None of that changed what it felt like to stand in that line. And nobody in the whole place cared a hoot that I had just moved out of a very nice office on almost no notice when the Dean of the Law School decided to solve his financial problem by not having a director of writing and research any more.
When a workaholic is suddenly out of work, when somebody who has measured the value of life mainly by accomplishments suddenly has nothing to do, this is quite an experience. Now I think perhaps my six-month stint of unemployment was some of the best education I ever had. And so a decade later, when I was studying at Starr King School, our Unitarian Universalist seminary in Berkeley, exploring whether I might be called to the ministry, I decided to have a hard look at the meaning of work—what makes work good or not, and what not working means.
I have been revisiting those times here lately, as I think of those who are going through a variety of transitions in their working lives, some on purpose, some not at all on purpose, and as I find myself revisiting my own ambivalences about retirement.
When I lived in Berkeley, California, the streets were filled with homeless people with no work. I wanted to know what their lives were really like, so I spent one morning a week for about a year at the Berkeley Jobs Consortium. Each week I helped some homeless, jobless person compose a resume to get work. They shared with me the memoirs of their working lives.
There is, of course, work that’s so hard that almost anyone would welcome not working as a rest from it. There’s work that, as the song by Sweet Honey in the Rock says, brings you more than a pay check—work that brings you asbestosis, perhaps, or carpal tunnel or back injury, or the possibility that you may be shot in the line of duty.

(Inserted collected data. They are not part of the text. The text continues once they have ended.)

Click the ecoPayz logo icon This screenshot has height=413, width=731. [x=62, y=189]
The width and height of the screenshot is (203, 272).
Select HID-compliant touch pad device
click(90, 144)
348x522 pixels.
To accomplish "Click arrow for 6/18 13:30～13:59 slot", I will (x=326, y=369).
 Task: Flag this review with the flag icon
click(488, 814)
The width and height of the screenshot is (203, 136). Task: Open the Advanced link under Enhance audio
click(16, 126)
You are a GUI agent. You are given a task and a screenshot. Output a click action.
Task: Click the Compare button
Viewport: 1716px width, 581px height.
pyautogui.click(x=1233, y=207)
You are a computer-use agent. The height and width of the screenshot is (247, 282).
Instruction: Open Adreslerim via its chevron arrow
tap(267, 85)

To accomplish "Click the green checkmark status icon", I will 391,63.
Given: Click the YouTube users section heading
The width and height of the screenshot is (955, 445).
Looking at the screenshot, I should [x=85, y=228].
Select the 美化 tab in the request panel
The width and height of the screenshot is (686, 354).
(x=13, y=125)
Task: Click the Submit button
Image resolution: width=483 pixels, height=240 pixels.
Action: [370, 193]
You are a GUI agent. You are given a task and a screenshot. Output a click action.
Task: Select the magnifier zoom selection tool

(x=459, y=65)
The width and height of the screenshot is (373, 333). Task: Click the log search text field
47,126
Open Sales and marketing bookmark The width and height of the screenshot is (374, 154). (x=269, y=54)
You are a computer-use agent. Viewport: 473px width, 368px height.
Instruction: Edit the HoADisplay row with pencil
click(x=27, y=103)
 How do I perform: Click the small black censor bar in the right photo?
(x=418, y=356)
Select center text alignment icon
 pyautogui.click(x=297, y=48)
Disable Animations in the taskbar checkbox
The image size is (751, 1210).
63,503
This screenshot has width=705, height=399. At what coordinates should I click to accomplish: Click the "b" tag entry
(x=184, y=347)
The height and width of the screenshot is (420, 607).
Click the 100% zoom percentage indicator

There’s work that does greater injury to the spirit than to the body. I think of the people on the assembly line who become extensions of the machines they operate, who aren’t even allowed to stop their numbing motion long enough to go to the bathroom.
But I also think of how differently people approach the same work. Studs Terkel’s classic book called Working is a collection of interviews of people in nearly every line of work you can think of. Side by side, we see the check-out clerk who hates the job and the one who loves it. We see the woman who waits tables in a restaurant with aching feet and heart hardened by too many encounters with nasty customers—and the waitress who thinks of herself gliding among the restaurant tables as if she were ballet dancing.
When I lived in Tampa, Florida, I learned the history of the cigar factories in the section of town called Ybor City. The people who sat in long rows rolling cigars saw their work as an art. Many could not read, but they listened all day to a highly revered “lector” (reader) who sat on a high platform and read to them not only the newspapers but also the literary classics. The lector was among the highest esteemed personages in the community, and the factory owners, who didn’t speak Spanish, wiped out the system when they caught on that the lectors were reading from communist newspapers and organizing the workers.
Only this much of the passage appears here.